MTT: What about wealthy individuals in emerging nations that don’t have any access to healthcare but can afford to travel here?
WR: If we really wanted to spend the money and organize ourselves into a marketing program to go after these patients, we could.
But at this point, it’s not really a priority. There are so many other things we are doing, particularly just trying to work with our current physician base and helping them maintain their practices amid everything that’s going on at the government and payer levels trying to force physicians out of private practice.
MTT: Do you have any perspectives on the intra-state U.S. medical travel market? Do you find people coming to your doctors from other states?
WR: We do.
Usually these folks are either on vacation or on business travel. Sometimes it’s a referral from friends or family. It’s not really something we have sought out, so it’s more private referral or just serendipity.
MTT: Do you have any other thoughts on this medical travel industry that you would like to share with us?
WR: I guess right now the thing I’m seeing from the physician community is incredible discouragement.
Private practice physicians – who tend to be middle aged or older – see their whole way of life changing. They are extraordinarily concerned about where quality care is going because we have not seen evidence of quality improvement.
It’s as if the Canadian patients are purposefully coming down to California for care. We are also getting patients from a variety of HMOs who are leaving their local plans to get the care that they need from our practice.
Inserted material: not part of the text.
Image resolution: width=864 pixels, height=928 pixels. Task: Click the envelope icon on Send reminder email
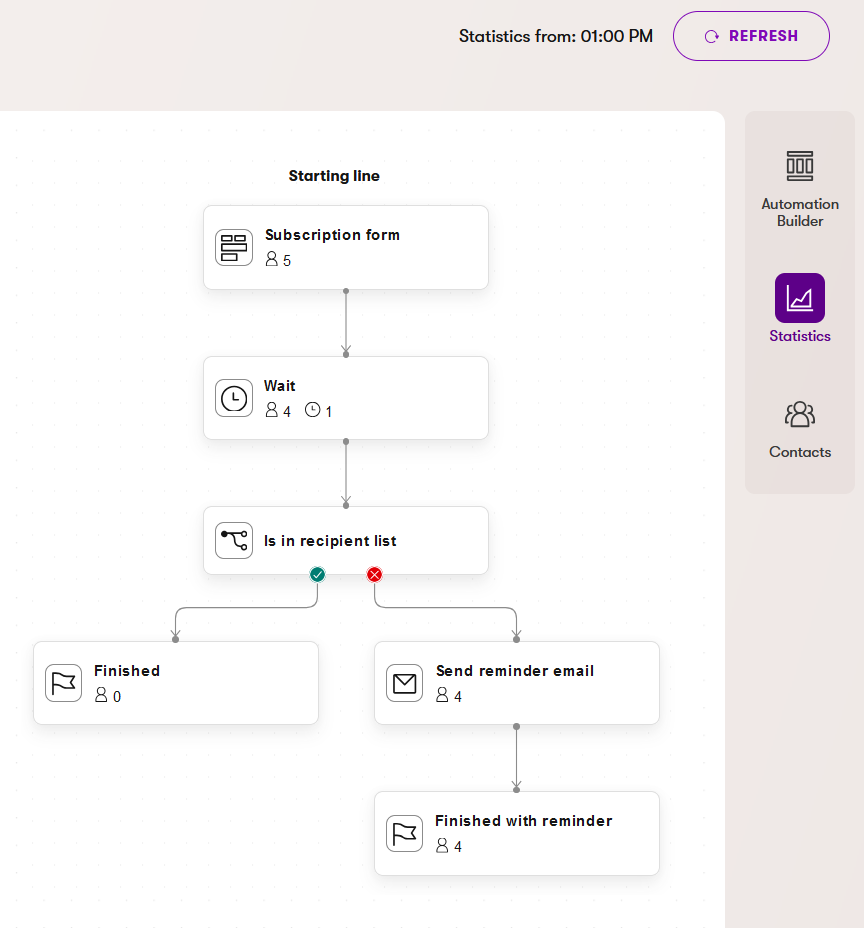(x=405, y=683)
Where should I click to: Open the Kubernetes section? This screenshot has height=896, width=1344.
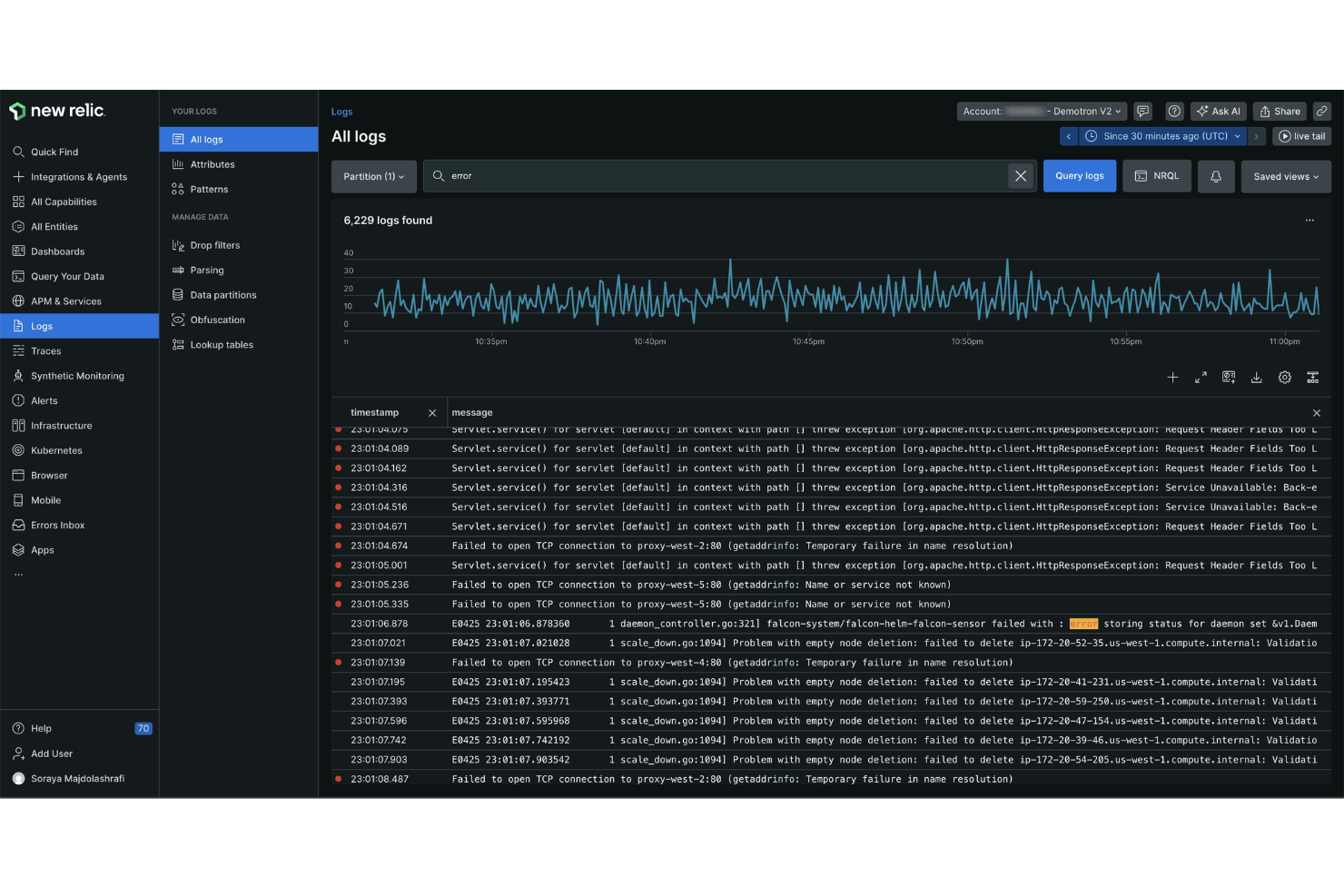pos(57,450)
These are simply anecdotal and subjective observations, but it’s something we are seeing and it is increasing. And, it’s scary. The doctors are worried for their own practices and where the care is going for patients in the long run, even after the doctor decides to retire.
We’re seeing more concierge physician practices – physicians are escaping the wrath of regulation and hassles — and things get worse every year.
MTT: That’s why we are seeing a lot of people leaving the country to access care overseas.
WR: I can understand that.
There a lot of good organizations and physicians overseas that are very well trained that can do these types of surgeries for a lot less money.
There are other good healthcare systems around the world that work out quite well. I still think we have a wonderful healthcare system, with the exception that the larger that we get on the group side, things are going to get worse and worse.